La diminution de la taxe sur le foncier non bâti, annoncée par le Président de la République à Murat, sera mise en oeuvre dès 2006. J'ai décidé d'une baisse de 20% de cette taxe pour les terres agricoles. Cette baisse de 140 millions d'euros sera compensée aux communes par l'Etat. Elle profitera directement aux exploitants agricoles.
Enfin, la hausse des carburants pénalise les exploitations agricoles qui ne peuvent pas toujours répercuter ce surcoût sur l'aval. Nous devons les aider.
Pour le fioul domestique, j'ai décidé de porter l'actuelle prise en charge de la TIPP par l'Etat de 4 à 5 centimes d'euros par litre. Cet effort s'accompagnera d'une augmentation du remboursement partiel de la taxe intérieure sur la consommation de gaz naturel. Il était de 60 %, il sera désormais de 80%. Enfin, une mesure de défiscalisation du fioul lourd à hauteur de 50 % de la TIPP sera introduite. Ce dispositif d'allègement des charges représente un soutien de l'ordre de 30 millions d'euros supplémentaire de la part de l'Etat. Ces mesures prennent effet à partir du 1er septembre.
Je souhaite que l'on puisse également progresser vers une plus grande autonomie énergétique des exploitations agricoles. Je demande à Dominique Bussereau d'explorer, en collaboration avec vous, les différentes pistes qui existent, et qui pour certaines, comme l'utilisation des huiles végétales ou du bois énergie, figurent déjà dans la loi d'orientation agricole.
Enfin, d'autres secteurs sont touchés par la hausse du prix des carburants.

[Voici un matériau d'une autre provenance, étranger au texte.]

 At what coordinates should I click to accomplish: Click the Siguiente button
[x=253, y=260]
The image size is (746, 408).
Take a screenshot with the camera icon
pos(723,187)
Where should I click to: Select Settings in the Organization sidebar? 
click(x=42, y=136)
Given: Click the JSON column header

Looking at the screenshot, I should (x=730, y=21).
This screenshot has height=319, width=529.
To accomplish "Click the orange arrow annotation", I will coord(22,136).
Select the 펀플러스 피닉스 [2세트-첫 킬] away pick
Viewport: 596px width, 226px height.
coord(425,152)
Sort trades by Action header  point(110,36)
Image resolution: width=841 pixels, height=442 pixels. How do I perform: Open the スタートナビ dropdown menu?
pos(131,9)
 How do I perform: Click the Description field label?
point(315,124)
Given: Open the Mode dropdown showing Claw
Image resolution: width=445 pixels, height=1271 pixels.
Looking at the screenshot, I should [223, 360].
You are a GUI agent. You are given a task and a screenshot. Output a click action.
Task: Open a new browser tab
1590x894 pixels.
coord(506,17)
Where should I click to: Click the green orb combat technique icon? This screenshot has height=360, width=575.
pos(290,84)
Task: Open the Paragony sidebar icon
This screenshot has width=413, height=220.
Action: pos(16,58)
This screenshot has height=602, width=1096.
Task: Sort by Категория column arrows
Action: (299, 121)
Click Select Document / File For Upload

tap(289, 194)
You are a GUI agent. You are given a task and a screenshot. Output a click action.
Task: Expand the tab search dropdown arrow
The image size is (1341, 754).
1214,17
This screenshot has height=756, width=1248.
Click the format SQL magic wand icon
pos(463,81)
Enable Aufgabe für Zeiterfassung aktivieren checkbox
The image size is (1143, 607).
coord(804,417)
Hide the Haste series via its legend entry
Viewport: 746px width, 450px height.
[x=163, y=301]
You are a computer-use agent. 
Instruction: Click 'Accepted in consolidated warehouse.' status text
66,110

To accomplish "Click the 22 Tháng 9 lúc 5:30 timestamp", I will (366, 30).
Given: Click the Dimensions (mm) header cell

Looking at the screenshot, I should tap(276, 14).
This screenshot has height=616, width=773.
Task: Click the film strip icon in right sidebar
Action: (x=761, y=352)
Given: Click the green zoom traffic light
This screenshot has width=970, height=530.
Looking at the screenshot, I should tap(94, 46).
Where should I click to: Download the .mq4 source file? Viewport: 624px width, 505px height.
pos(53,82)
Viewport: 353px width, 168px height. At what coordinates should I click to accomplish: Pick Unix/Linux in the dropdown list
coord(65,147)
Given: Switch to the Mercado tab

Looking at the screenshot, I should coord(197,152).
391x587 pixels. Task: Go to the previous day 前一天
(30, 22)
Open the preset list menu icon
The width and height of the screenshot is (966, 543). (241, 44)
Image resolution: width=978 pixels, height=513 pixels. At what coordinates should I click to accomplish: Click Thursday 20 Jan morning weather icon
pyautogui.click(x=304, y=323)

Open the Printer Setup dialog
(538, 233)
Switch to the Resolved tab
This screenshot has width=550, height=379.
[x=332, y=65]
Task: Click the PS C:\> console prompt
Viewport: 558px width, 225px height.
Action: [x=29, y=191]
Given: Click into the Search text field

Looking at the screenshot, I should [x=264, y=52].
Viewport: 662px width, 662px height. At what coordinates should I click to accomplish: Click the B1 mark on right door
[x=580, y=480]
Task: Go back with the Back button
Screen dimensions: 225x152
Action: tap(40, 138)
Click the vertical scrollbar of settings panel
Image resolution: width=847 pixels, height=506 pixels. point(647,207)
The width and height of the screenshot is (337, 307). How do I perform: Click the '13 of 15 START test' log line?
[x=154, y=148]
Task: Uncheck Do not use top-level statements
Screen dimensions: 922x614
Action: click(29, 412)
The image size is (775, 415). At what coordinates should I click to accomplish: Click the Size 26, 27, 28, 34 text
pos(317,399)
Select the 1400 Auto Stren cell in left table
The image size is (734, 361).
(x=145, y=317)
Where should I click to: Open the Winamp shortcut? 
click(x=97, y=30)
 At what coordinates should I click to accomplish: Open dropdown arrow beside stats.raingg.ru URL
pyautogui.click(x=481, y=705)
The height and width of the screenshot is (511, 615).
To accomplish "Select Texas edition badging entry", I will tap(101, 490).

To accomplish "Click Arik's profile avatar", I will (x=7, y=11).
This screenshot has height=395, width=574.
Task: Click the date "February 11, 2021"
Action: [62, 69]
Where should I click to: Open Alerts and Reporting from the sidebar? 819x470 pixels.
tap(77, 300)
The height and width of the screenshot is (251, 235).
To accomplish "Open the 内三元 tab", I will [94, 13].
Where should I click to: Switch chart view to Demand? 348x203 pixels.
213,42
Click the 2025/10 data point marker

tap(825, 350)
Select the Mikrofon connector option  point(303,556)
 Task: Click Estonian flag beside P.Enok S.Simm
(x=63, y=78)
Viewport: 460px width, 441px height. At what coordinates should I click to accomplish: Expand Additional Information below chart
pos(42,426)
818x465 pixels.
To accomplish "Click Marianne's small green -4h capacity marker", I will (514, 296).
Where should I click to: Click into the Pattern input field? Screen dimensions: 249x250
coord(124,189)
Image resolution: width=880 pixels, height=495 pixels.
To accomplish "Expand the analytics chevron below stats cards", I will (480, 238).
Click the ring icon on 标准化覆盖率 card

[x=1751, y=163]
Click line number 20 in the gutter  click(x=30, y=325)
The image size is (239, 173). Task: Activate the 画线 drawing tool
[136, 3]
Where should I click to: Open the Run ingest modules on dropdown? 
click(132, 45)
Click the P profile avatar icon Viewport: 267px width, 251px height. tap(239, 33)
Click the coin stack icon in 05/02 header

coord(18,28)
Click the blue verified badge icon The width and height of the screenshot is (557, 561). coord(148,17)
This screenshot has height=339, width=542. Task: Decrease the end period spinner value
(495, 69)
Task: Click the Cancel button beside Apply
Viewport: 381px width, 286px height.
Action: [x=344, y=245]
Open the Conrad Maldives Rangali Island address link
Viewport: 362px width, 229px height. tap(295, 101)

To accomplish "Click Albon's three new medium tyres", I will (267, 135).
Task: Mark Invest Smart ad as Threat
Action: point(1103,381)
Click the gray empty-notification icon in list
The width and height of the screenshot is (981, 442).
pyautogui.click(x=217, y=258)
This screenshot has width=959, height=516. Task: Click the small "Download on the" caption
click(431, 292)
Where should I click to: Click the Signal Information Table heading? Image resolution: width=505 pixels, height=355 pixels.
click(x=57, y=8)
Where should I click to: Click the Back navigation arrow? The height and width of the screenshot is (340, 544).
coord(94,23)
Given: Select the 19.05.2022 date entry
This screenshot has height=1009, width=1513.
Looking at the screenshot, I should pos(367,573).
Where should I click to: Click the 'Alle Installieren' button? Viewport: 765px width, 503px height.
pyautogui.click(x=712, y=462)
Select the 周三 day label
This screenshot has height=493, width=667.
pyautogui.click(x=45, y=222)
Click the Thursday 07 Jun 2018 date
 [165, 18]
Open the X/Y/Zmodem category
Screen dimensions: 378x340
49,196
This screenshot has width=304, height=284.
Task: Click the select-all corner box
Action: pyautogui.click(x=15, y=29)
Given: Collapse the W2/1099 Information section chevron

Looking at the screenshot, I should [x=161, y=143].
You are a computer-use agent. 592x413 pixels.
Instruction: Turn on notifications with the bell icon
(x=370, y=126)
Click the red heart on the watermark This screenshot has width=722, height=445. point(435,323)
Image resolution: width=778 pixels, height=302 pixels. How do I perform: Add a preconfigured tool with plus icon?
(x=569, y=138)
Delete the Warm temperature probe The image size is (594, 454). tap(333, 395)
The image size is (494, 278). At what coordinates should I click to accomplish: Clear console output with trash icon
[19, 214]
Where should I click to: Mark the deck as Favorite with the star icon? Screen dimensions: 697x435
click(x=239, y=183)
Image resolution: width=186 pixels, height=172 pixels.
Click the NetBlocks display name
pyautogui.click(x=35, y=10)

C'est le cas ici, en Bretagne, des marins pêcheurs, avec lesquels Dominique Bussereau tiendra une table ronde le 3 octobre à Nantes.
La sécurisation du revenu repose également sur le développement des outils de gestion de crise.
Dominique Bussereau a pris des mesures pour faire face aux conséquences de la sécheresse : une première enveloppe de crédits d'indemnisation, d'un montant de 40 millions d'euros, a été attribuée aux 17 premiers départements reconnus comme sinistrés. Les zones d'élevage plusieurs fois sinistrées par la sécheresse au cours de ces dernières années verront les taux d'indemnisation majorés. Je demande un déblocage rapide des premières aides. Naturellement, les dotations seront ajustées pour tenir compte des critères d'indemnisation.
L'assurance récolte a donné d'excellents résultats cette année puisque 55.000 exploitations se sont assurées. Il nous faut poursuivre dans cette direction responsable. Il appartient au ministre de l'Agriculture en partenariat avec les organisations professionnelles et les assureurs de faire des propositions en ce sens. La faisabilité d'une assurance revenu devra être étudiée.
Je suis particulièrement attentif face aux crises qui ont frappé successivement un certain nombre de productions. Des mesures de soutien doivent être mises en oeuvre. Je pense aux mesures de distillation de crise pour le vin, ou plus généralement aux aides AGRIDIFF pour lesquelles 5 millions d'euros seront débloqués, notamment pour les producteurs de fruits et légumes qui ont connu un été particulièrement difficile. Ces moyens seront ajustés en fonction des urgences.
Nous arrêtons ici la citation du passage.